X-ray diffractometer and test sample powder.
Results and discussion
Effective porosity and thermal conductivity
Results of water absorbability measurements.
CSWAR: compulsory saturated water absorption ratio; NWAR: natural water absorption ratio; Φe: effective porosity.
Thermal conductivity under five different conditions.
From the experimental results in Table 1, it was found that the effective porosity ranges of the three types of targeted geomaterials were 3.85–5.57% (coal), 11.60–12.00% (rock), and 47.61–56.11% (concrete), respectively, giving the corresponding average values of 4.78, 11.82, and 51.69%. They can be ranked in terms of porosity: coal < rock < concrete. The results in Table 2 show that rock has the highest thermal conductivity and the variation tendency is significant, changing from a maximum of 2.3076 W/(m K) to a minimum of 1.2771 W/(m K). In contrast, at the initial saturated condition, the thermal conductivity of coal was the lowest but stayed nearly stable at 0.6 W/(m K) during the whole experiment period. For concrete, the thermal conductivity declined steadily from 0.83 W/(m K) (water saturated) to 0.26 W/(m K) (oven-dry), corresponding closely to the minimum 0.2637 W/(m K) in all experiments. Among the materials, the thermal conductivities of concrete demonstrated the largest relative fluctuation range, followed by rock, while coal was insignificant. In other words, the thermal conductivity increases with the moisture content as every condition represents a moisture content value. At present, the thermal conductivity of a porous medium increasing with moisture content has been accepted as common sense, due to the fact that the thermal conductivity of water (0.6 W/(m K)) is considerably higher than that of the air (0.026 W/(m K)) which may fill the pores (Walsh and Decker, 1966).
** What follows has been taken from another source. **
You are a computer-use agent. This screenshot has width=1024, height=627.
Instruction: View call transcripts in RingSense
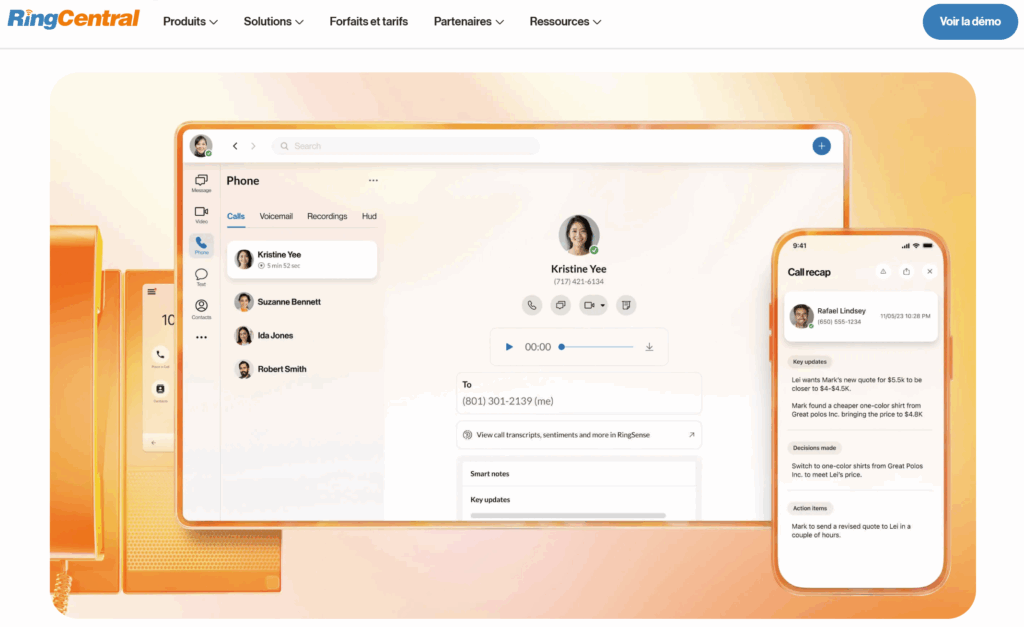tap(578, 434)
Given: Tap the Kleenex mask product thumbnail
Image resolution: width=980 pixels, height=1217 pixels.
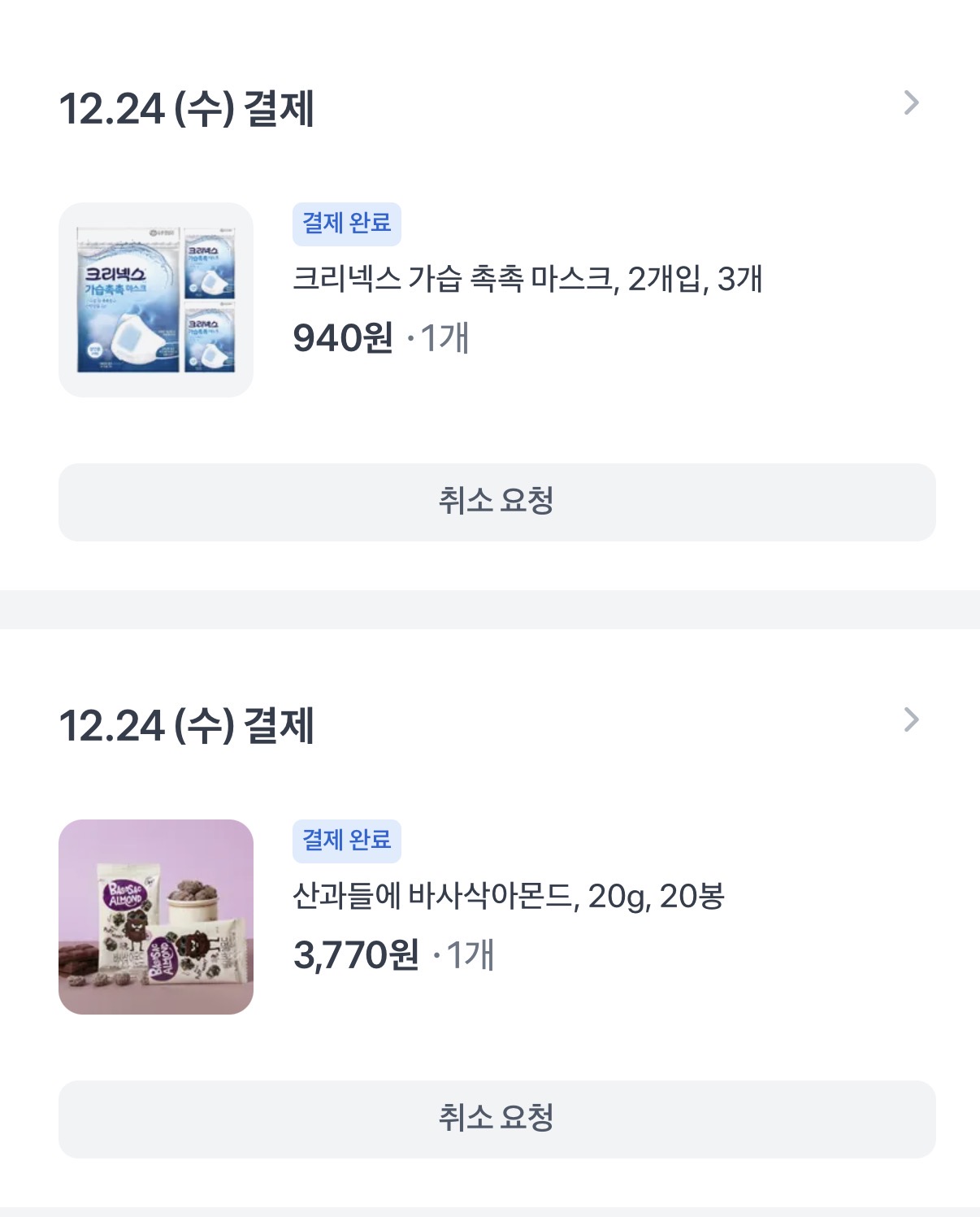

SEM images qualitative analysis
Figure 7 shows SEM images of the surface morphology and structure with different magnification times (left to right: 50×, 500×, 1500×, and 6000×). For each image the pixel resolution is 1024 × 943; accordingly, each pixel is approximately 5.6 µm at 50× magnification and 0.05 µm (50 nm) at 6000×, so all the images belong to the meso-scale. In this paper, the pores, cracks, fissures, and fractures are treated as the same structure (pores) and are divided into two types: matrix pores and fracture pores. The former contains interparticle and intraparticle pores while the latter includes cracks, fissures, and fractures, as in previous studies (Hou et al., 2017; Loucks et al., 2012; Wang et al., 2014).
SEM images of coal (a), rock (b), and concrete (c) with different magnification times.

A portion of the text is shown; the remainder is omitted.